Leonhard Harding (born September 14, 1936, in Paderborn) is a German historian and scholar in African studies.

== Biography ==
Leonhard Harding attended elementary school in Paderborn for four years. From 1948 to 1956 he attended high schools in Rietberg and Großkrotzenburg. In 1956 the matriculation examination followed. He studied philosophy for four semesters at the philosophical college of the White Fathers in Trier. From 1959 to 1963 he studied Catholic theology and history of missions in Leuven. In 1963 he began studying history at the Saarland University. In 1965 he passed the secondary school teacher examination for history. Then he went to Cologne. From 1969 he was a student at the Free University of Berlin. Under the direction of :de:Franz Ansprenger (1927–2020), he dealt with problems in Africa's colonial history. In 1972 he received his doctorate from Ansprenger at the Free University of Berlin with a thesis on French religious policy in West Africa. In it he examined the French religious policy in the colony "Soudan Français", the area of today's states Burkina Faso, Mali and Niger. Harding worked at the African Politics Office at the Free University of Berlin. From 1981 to 2001, Harding taught as a professor of African history at the Historical Seminar of the University of Hamburg.

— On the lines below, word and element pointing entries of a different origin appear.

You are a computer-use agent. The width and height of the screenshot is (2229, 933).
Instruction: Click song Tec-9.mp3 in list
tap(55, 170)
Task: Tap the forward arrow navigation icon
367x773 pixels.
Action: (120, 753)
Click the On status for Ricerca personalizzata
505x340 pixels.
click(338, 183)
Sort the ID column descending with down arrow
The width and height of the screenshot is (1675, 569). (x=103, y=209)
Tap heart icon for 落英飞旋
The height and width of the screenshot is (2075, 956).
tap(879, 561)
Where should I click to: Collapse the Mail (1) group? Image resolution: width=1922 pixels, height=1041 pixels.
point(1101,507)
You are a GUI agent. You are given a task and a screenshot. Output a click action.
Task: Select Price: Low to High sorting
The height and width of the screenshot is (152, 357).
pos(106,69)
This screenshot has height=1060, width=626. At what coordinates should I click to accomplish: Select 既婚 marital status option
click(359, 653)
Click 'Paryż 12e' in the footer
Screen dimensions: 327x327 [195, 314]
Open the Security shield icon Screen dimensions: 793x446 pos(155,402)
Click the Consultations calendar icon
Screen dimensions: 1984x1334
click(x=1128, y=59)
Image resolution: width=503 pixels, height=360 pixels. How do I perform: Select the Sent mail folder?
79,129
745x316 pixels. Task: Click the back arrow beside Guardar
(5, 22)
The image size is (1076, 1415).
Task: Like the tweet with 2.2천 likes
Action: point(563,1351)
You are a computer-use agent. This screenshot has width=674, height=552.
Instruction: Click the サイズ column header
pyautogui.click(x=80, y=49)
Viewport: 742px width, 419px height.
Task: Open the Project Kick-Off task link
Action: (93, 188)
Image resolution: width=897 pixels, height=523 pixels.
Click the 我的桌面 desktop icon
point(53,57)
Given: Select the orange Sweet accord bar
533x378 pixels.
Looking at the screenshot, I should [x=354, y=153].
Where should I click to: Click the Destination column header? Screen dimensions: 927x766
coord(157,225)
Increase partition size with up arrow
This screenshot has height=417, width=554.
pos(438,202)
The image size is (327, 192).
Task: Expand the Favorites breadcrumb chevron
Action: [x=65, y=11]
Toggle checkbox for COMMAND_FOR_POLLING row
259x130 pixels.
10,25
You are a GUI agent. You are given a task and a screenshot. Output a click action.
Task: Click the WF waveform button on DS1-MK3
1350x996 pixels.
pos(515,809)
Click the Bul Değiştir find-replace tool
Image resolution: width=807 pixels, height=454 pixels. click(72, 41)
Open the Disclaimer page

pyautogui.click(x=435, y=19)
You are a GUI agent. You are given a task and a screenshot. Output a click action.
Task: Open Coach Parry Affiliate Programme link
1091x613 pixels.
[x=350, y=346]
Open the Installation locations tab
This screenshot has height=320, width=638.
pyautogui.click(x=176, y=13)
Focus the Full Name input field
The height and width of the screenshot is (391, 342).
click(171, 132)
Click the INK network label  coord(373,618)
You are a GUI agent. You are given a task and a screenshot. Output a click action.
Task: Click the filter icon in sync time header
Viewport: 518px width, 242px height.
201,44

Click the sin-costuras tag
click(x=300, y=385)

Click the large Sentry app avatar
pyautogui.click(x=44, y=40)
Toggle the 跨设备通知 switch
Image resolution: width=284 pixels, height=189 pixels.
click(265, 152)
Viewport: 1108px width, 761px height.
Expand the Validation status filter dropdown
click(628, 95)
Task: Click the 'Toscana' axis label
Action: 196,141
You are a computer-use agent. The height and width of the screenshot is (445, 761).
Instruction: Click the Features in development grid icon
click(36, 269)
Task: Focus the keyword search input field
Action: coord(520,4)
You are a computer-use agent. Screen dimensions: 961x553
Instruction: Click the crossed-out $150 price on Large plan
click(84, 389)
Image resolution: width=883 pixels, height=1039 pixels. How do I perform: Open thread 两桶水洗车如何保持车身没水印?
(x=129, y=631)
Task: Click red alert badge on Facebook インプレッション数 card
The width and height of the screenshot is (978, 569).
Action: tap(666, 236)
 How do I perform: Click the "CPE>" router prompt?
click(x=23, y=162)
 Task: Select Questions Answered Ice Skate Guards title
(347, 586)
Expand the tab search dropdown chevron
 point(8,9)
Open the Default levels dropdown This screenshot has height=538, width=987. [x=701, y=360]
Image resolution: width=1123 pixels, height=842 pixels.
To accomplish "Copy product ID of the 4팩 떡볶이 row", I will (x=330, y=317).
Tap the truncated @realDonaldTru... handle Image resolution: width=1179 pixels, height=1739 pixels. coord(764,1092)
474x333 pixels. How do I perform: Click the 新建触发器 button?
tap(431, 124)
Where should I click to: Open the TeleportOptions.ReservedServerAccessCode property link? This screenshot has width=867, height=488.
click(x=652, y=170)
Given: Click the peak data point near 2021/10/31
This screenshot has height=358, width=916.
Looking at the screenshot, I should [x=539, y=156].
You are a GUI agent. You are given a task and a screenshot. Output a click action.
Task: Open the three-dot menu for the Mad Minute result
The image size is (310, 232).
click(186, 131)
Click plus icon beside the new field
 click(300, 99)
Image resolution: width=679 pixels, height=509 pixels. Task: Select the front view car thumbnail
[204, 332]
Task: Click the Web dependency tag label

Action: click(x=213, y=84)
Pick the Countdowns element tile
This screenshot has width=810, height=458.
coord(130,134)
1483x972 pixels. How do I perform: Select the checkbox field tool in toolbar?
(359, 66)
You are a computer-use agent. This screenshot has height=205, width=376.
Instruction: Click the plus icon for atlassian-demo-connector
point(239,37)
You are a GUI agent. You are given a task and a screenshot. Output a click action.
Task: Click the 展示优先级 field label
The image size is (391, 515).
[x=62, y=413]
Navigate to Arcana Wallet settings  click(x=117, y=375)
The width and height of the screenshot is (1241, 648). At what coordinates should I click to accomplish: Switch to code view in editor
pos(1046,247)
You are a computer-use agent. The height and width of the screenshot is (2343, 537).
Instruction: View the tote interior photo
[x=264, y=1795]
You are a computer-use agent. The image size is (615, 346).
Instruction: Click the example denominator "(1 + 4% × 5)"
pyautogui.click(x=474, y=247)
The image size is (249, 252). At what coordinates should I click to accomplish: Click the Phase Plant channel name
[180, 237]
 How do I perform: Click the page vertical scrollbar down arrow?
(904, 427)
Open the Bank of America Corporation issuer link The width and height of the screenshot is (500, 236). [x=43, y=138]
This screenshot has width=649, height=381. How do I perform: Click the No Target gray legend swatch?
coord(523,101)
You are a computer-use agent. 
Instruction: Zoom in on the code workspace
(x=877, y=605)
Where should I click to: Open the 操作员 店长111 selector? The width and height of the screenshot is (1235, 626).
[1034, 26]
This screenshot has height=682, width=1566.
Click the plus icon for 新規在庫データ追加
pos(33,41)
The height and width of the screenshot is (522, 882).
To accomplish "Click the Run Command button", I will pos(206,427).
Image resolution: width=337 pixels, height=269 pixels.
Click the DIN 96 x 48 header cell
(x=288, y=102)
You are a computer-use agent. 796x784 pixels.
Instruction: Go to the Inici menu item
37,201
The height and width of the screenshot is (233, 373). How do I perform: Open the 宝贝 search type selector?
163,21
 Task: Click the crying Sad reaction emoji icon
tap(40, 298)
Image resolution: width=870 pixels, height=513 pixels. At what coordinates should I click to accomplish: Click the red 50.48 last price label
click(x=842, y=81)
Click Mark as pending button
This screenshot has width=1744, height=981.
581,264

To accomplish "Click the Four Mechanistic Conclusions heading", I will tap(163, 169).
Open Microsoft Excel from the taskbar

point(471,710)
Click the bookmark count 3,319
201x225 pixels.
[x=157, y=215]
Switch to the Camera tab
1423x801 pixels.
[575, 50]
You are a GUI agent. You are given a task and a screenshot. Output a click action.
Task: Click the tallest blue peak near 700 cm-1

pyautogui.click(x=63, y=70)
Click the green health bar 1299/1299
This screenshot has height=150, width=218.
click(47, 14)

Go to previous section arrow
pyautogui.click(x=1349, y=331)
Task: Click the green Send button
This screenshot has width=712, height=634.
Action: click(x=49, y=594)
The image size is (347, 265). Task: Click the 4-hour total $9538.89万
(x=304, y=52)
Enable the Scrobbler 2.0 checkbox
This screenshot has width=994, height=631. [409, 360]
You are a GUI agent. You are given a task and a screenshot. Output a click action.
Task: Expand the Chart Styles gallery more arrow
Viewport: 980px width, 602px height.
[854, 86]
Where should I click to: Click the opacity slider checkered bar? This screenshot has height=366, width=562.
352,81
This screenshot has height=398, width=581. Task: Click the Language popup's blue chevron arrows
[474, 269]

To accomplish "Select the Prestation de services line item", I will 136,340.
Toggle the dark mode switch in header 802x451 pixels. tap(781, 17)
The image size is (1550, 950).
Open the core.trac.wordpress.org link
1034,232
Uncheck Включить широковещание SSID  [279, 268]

Harding established intensive cooperation with African universities and research institutions. From 1980 to 1982 he organized an international research project on Commerce and Traders in West Africa: Senegal and Ivory Coast (19th and 20th Century). African professors and doctoral students were regularly in Hamburg. Hamburg students and postgraduates travelled to various African countries for study and research purposes under his supervision. Through his long tenure, Harding helped Hamburg develop into a leading centre for teaching and research on the history of Africa in Germany. In 1998, Harding, together with three other Hamburg historians, successfully opposed the discriminatory treatment of foreign, especially African, guest professors by the immigration authorities, which endangered the international reputation of Hamburg as a science location. From 2008 to 2014, Harding was lecturer in African history at the University of Cologne. Harding's research focus is the History of Africa, in particular the economic and social history of West Africa, the intellectual and cultural history of West Africa, the Kingdom of Benin and conflicts in Central Africa. He authored a well-known introduction to the study of African history, which was published in 1992. In 1999 he published an event- and problem-oriented overview for a first introduction to the history of Africa in the 19th and 20th centuries. One of Harding's most important academic students is :de:Andreas Eckert. After Harding retired in 2002, Eckert became his successor as Professor of African History at the University of Hamburg (2002–2007) before the latter moved in 2007 teaching on the history of Africa at the Humboldt University of Berlin.

== Publications (selection) ==
- Le retrait de la France du Mali : un échec militaire et politique ? WP, academia.edu, 8 May 2022 (accessed: 25 March 2022)
- Le Cameroun par les sources: Le début de la servitude. Le Cameroun sous domination allemande. WP, academia.edu, 7 December 2017 (accessed: 25 March 2023)
- Geschichte Afrikas im 19. und 20. Jahrhundert.vol. 27, 3. ed, Oldenbourg, Munich, 2013, ISBN 978-348-67170-2-0.
- Das Königreich Benin. Geschichte – Kultur – Wirtschaft. Oldenbourg, Munich, 2010, ISBN 978-3-486-59757-8.
- Einführung in das Studium der afrikanischen Geschichte (= Hamburger Studien zur afrikanischen Geschichte. vol. 4). Lit, Münster u. a. 1992, ISBN 3-89473-107-9.
- Die Politik der Republik Südafrika. Eine Strategie der regionalen Kooperation (= Entwicklung und Frieden. Bd. 6). Kaiser Verlag u. a., Munich u. a. 1975, ISBN 3-459-01034-7.
- Französische Religionspolitik in Westafrika. „Soudan Français“ 1895–1920. Berlin (West), Free University, Doctoral Thesis, 1972.